Is the never ending story of the unsealed Mereenie Loop Road Central Australia’s answer to Ground Hog Day? Every time a downturn in tourist numbers makes the headlines, that road’s surface is named as the reason why the punters are staying away.
But could it be that numbers are down because it costs too much to get here, it costs just as much to leave, there’s not much to do once in Alice and what there is to do can be expensive?
Or how about that all those who still haven’t seen Uluru can fly there direct, see it, and then move on?
Annie’s has closed, the Todd River (and the Todd Mall?) is a no-go area after dark, Monte’s gets hammered as a matter of course, and we want people, especially young people, to come here to spend money and have a good time?
As they say, good luck with that.
Alice and her environs need a new theme, although what that will be I do not know. And while a journey on a sealed or unsealed Mereenie Loop Road will always be part of what we offer, Alice has to be more than the gateway to the Rock.
We do have the Larapinta Trail and some of the best mountain bike tracks in the world. We also have annual races featuring off-road bikes and buggies, camels, and boats in a dry river. But is all that enough to sustain a moribund tourist industry? Maybe not.
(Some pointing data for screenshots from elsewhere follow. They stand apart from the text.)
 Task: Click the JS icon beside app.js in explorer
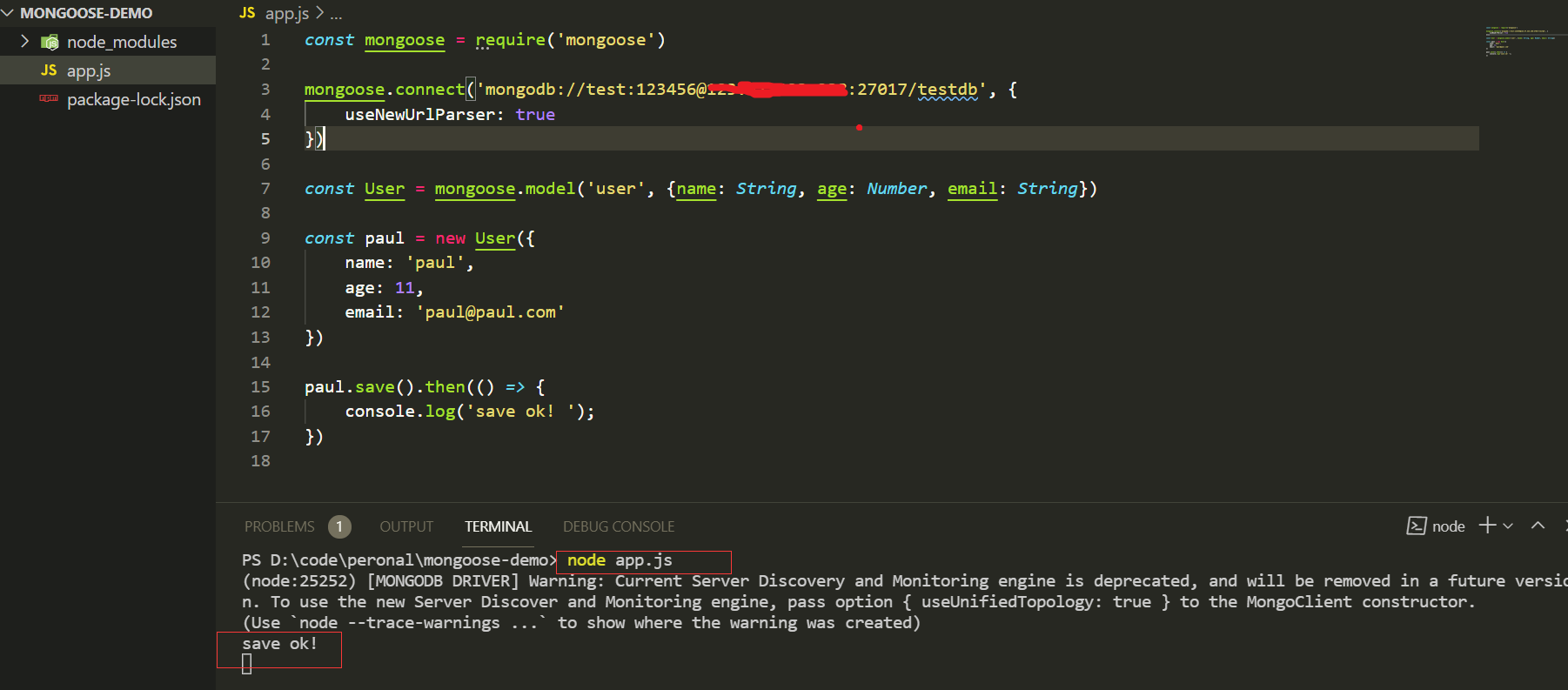tap(49, 70)
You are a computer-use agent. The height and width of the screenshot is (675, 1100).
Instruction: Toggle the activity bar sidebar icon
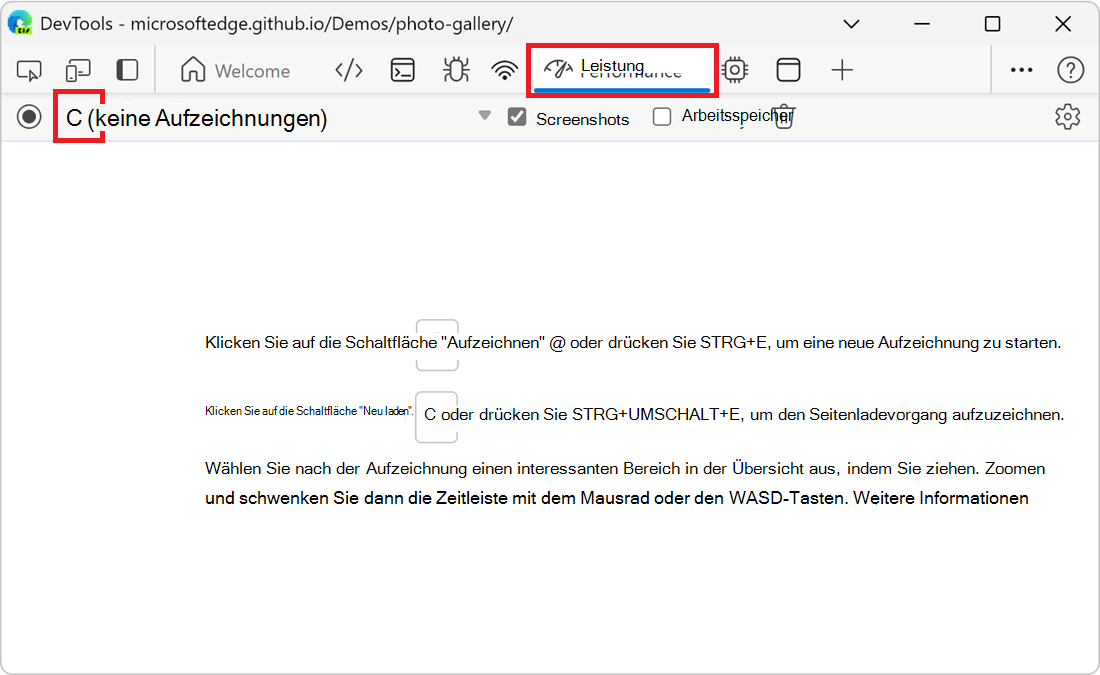(x=127, y=70)
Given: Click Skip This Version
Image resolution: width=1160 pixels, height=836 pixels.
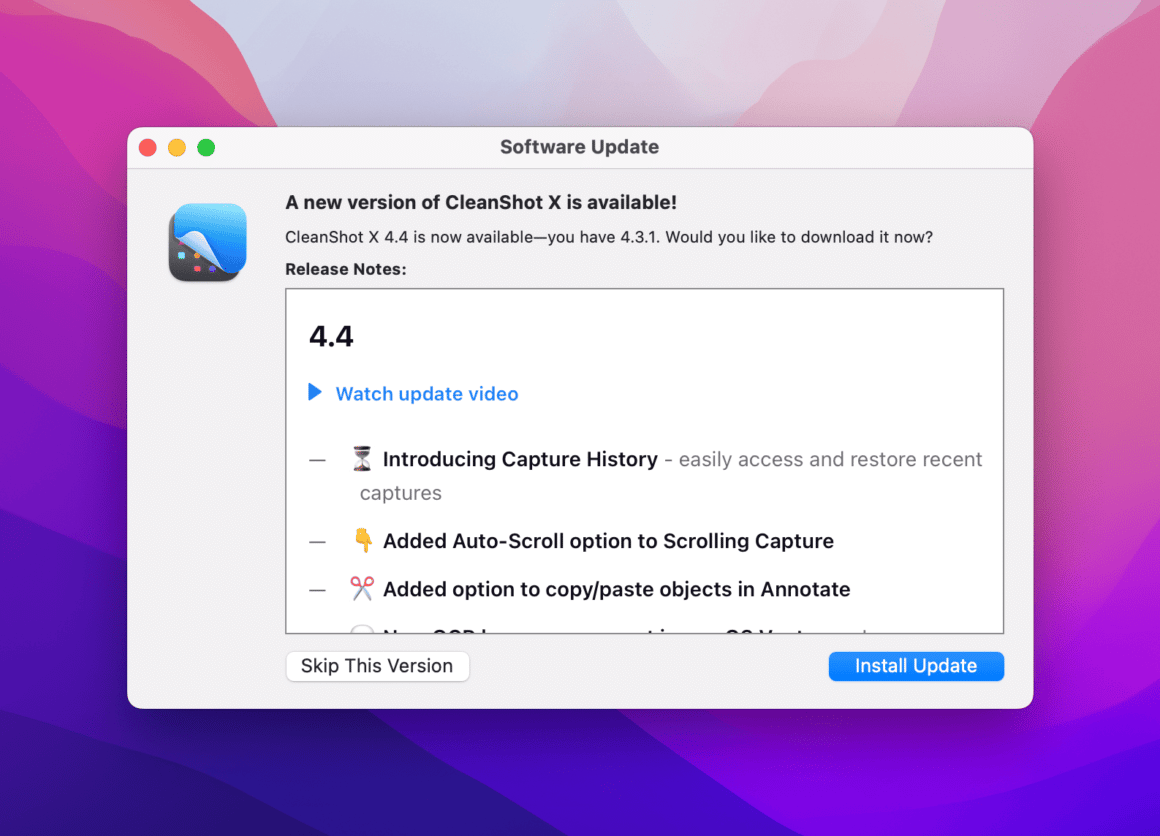Looking at the screenshot, I should point(377,666).
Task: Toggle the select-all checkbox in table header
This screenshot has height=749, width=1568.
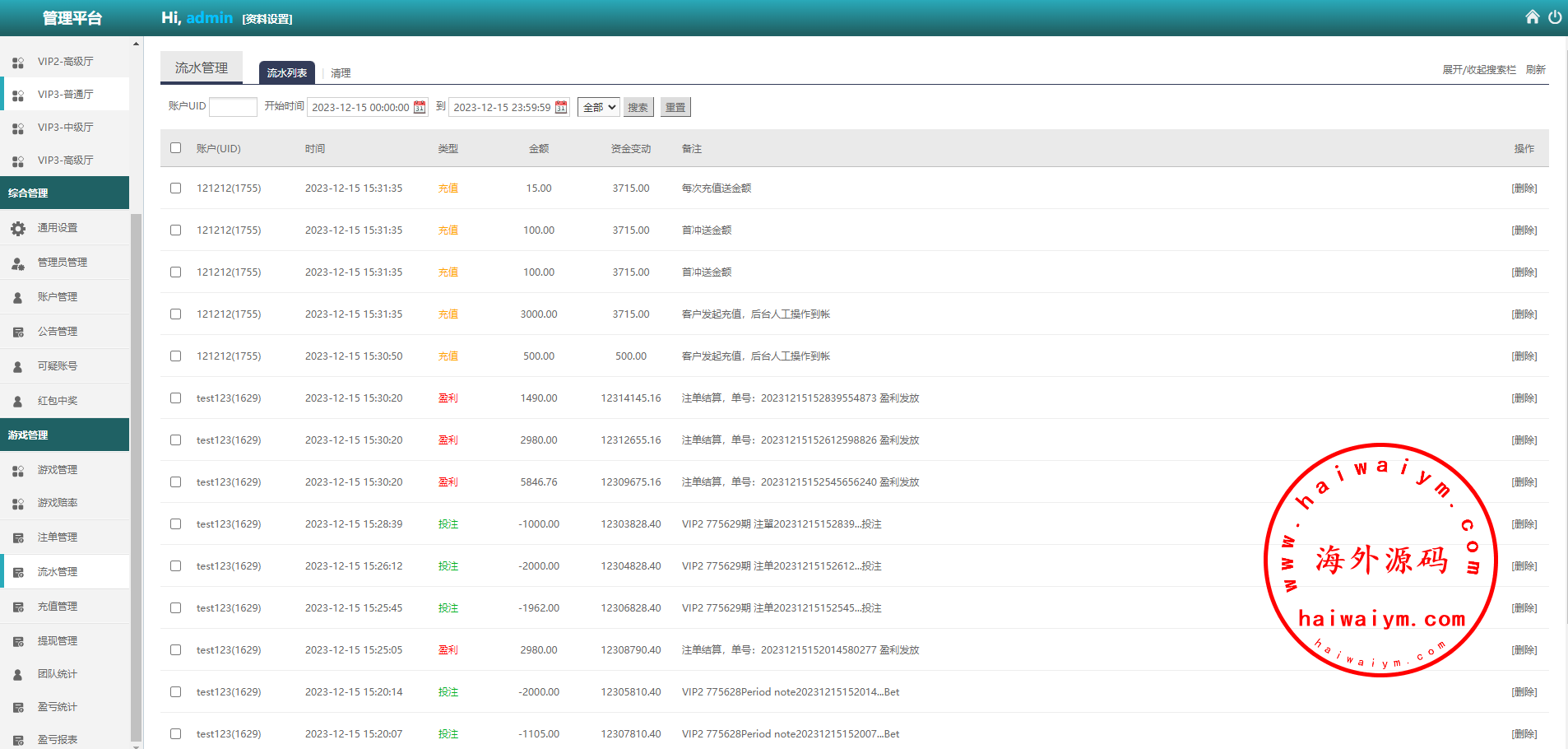Action: point(175,148)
Perhaps, blasphemy of blasphemies, the tourist industry wants to take a step back and stop pretending that it’s the reason for Alice being here.
A question to consider is what are we if not primarily a tourist destination? I can suggest three good answers to that question, and one fairly ordinary one.
We are the cultural centre of a still remarkable and ever renewing art movement, as anyone who has visited the current Desert Mob exhibition at Araluen can see.
We are the service centre for various experiments in remote living that continue to offer challenges and possibilities.
And we are gearing up to host a fine dynamic between Green growth and energy mining.
On the more ordinary side of the ledger, one of our growth industries seems to be in law-n-order. A new court house and the innovative Temporary Beat Patrols limiting access to take-away grog are stand-out examples. Both are necessary, but neither are drawcards.